Selon le rapport de la proposition du budget d’État pour 2026 remis aujourd’hui au parlement, « l’État portugais possède environ 43 000 immeubles ruraux » et, en dehors de ceux-ci, sont également inscrits au nom de l’État, « faute de propriétaire connu, plus de 65 000 ».
Dans le cadre de la gestion du patrimoine immobilier de l’État, avec un budget total de 852 millions d’euros (ME) prévu pour 2026, le gouvernement PSD/CDS-PP déclare que « la propriété de tous les immeubles ruraux intégrés dans le domaine privé de l’État et inscrits au nom de l’État au cadastre sera transférée aux municipalités concernées, sans exiger de contrepartie, afin de promouvoir la réutilisation de ces biens, d’atténuer le risque d’incendies et d’améliorer la gestion de proximité et la cohésion ».
En ce qui concerne le cadastre de la propriété rurale et le système de surveillance et d’occupation des sols, dans le cadre des investissements structurants dans l’agriculture et la forêt, le gouvernement prévoit un investissement de 1 ME en 2026, mentionnant qu’il y avait 17 ME en 2024 et 60 ME cette année.
« Il sera prioritaire d’enregistrer, de mettre à jour et de consolider l’inventaire du patrimoine de l’État, ainsi que de rentabiliser et de valoriser l’unique actif de Consest – Promotion Immobilière, S.A. », lit-on dans le rapport de la proposition du budget d’État pour 2026.
Pour promouvoir une « vision intégrée et durable du territoire », avec une estimation de 75 ME pour 2026, il est prévu d’approuver les programmes régionaux d’aménagement du territoire ainsi que la révision des plans directeurs municipaux (PDM).
« Reconnaissant la nécessité d’une plus grande agilité dans les processus de planification municipale, le gouvernement entend simplifier et débureaucratiser les mécanismes de révision des PDM, facilitant leur adaptation aux nouvelles réalités sociales, économiques et environnementales », indique le document.

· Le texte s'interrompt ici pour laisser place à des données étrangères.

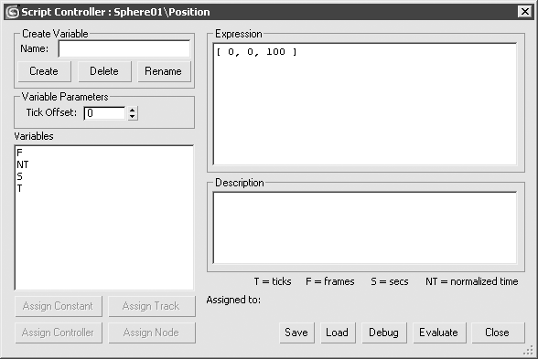This screenshot has width=538, height=359.
Task: Increase Tick Offset with the up spinner arrow
Action: pyautogui.click(x=133, y=110)
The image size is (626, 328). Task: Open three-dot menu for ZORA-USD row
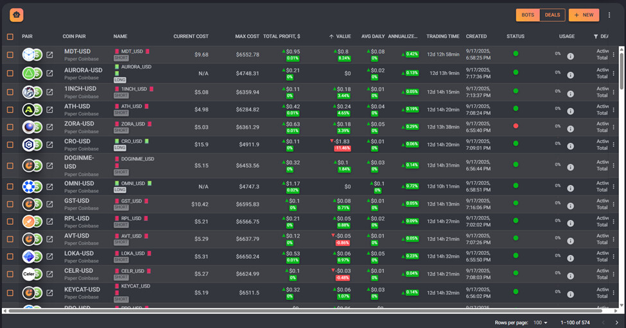(x=614, y=127)
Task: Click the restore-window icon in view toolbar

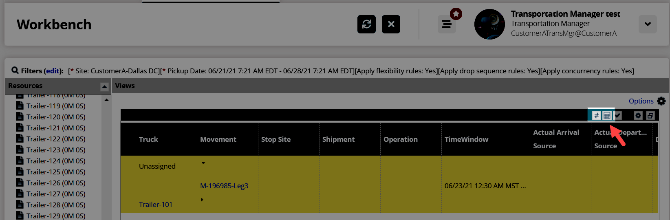Action: tap(650, 116)
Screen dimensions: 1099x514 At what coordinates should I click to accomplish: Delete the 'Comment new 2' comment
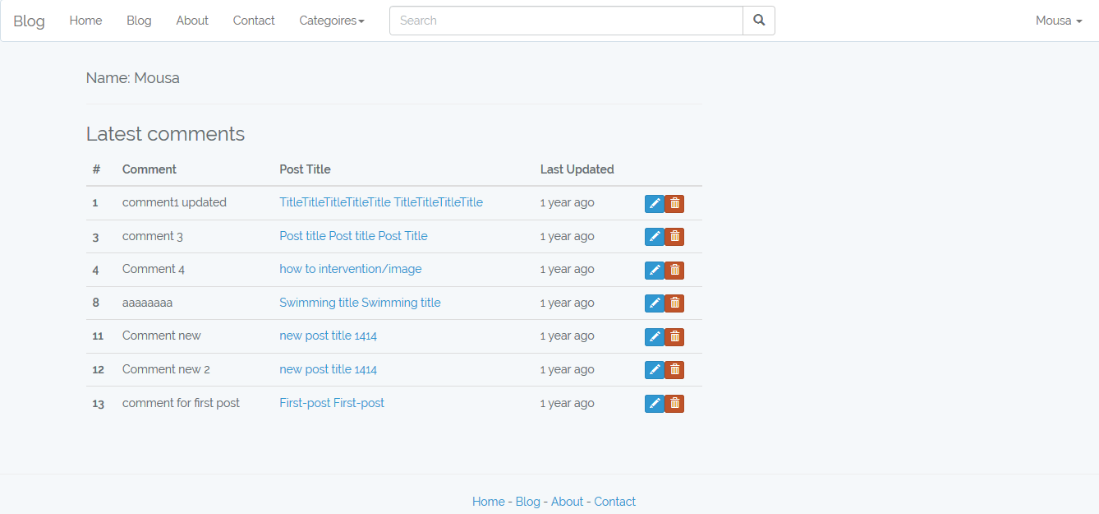click(674, 370)
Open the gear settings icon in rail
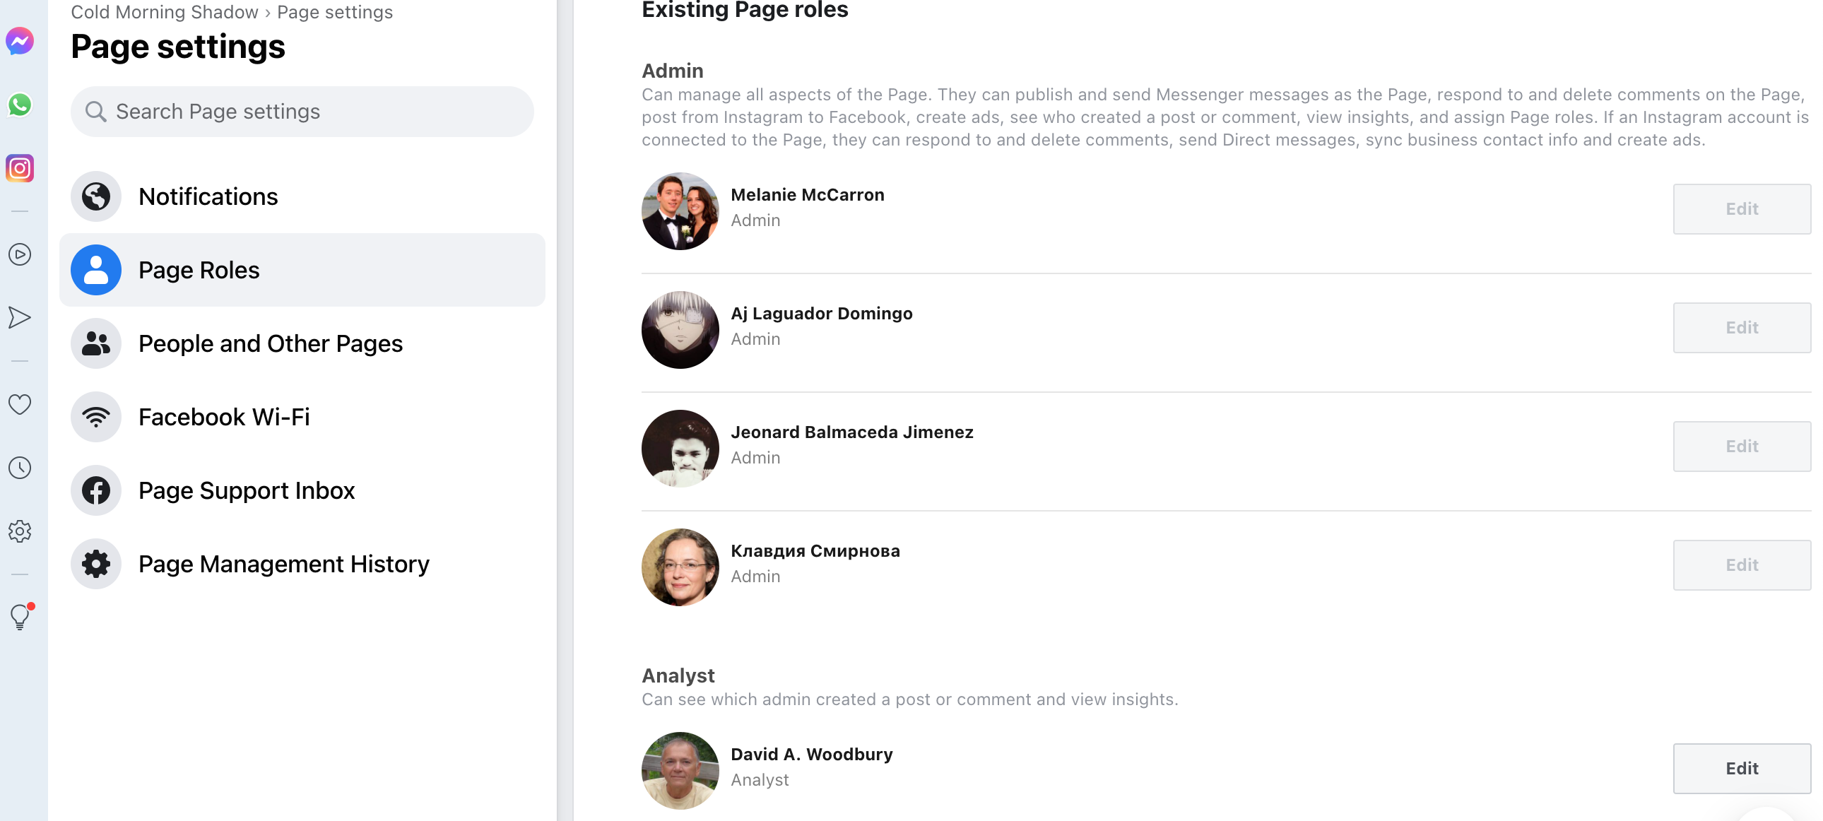Image resolution: width=1823 pixels, height=821 pixels. (x=20, y=532)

La proposition suggère également la consolidation d’un système cadastral intégré, « pour garantir une connaissance effective de la propriété foncière et de l’utilisation des sols », indiquant que « l’intégration entre le cadastre foncier et le cadastre simplifié permettra d’améliorer l’enregistrement de la propriété, de prévenir les conflits, de faciliter l’aménagement du territoire et de créer des conditions plus favorables à l’investissement et à la valorisation du territoire ».

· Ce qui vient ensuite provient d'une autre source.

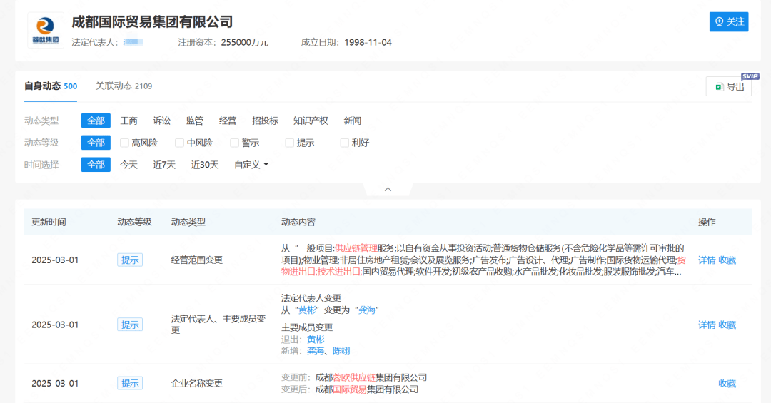Open the 自定义 time range dropdown

coord(251,165)
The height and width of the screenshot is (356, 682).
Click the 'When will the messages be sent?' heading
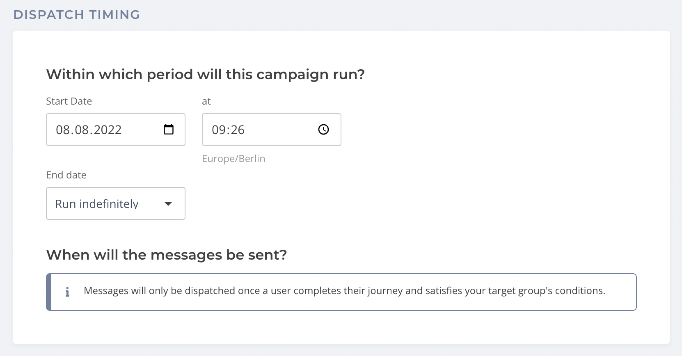(x=167, y=255)
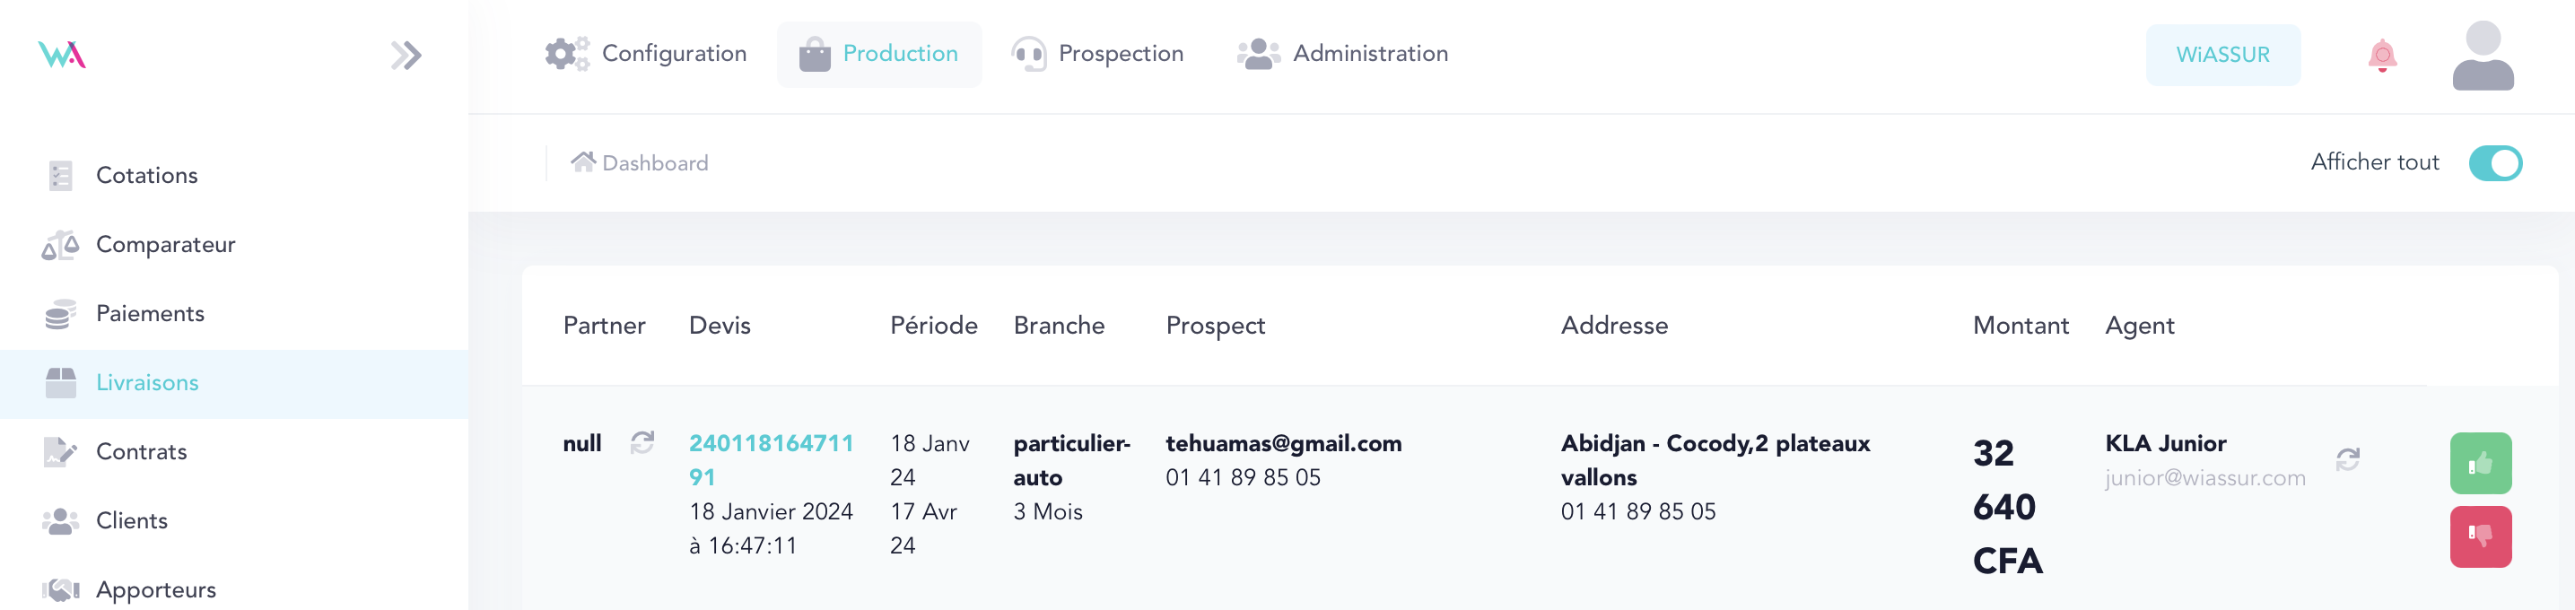This screenshot has width=2575, height=610.
Task: Toggle the Afficher tout switch
Action: click(x=2494, y=163)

Dans le domaine de la modernisation, il est prévu de développer « un système d’information pour soutenir l’évaluation cadastrale simplifiée de la propriété rurale » ainsi qu' »une solution de gestion de l’information géoréférencée ».
Le rapport de la proposition du budget d’État pour 2026 mentionne également que l’investissement relatif à la mise en œuvre du Système d’Information et de Gestion du Patrimoine Immobilier Public (SIGPIP), pour inventorier et enregistrer les biens immobiliers appartenant aux entités de l’administration publique centrale, « sera achevé d’ici juin 2026 ».
Selon le gouvernement, le SIGPIP permettra de gérer, « avec transparence », l’information sur le patrimoine immobilier du domaine public et privé de l’État, de l’administration indirecte de l’État et du secteur entrepreneurial de l’État, en promouvant sa diffusion « tant dans l’optique de rapprocher le citoyen que pour une utilisation par les entités de contrôle ».
« Il est également prévu de développer des outils permettant aux régions autonomes et aux municipalités d’interagir avec les informations recueillies et à recueillir », ajoute le document.
À cet égard, un investissement est également prévu dans un programme de rénovation du patrimoine culturel classé pour 2026-2030, financé par des candidatures aux programmes opérationnels régionaux 2020-2030, au Fonds de Sauvegarde du Patrimoine Culturel et au Fonds de Réhabilitation et de Conservation Patrimoniale, qui sera géré en partenariat par l’entreprise publique Estamo, Patrimoine Culturel, I. P. et les municipalités concernées, avec pour objectif de « réhabiliter environ 250 immeubles classés en l’espace de quatre ans ».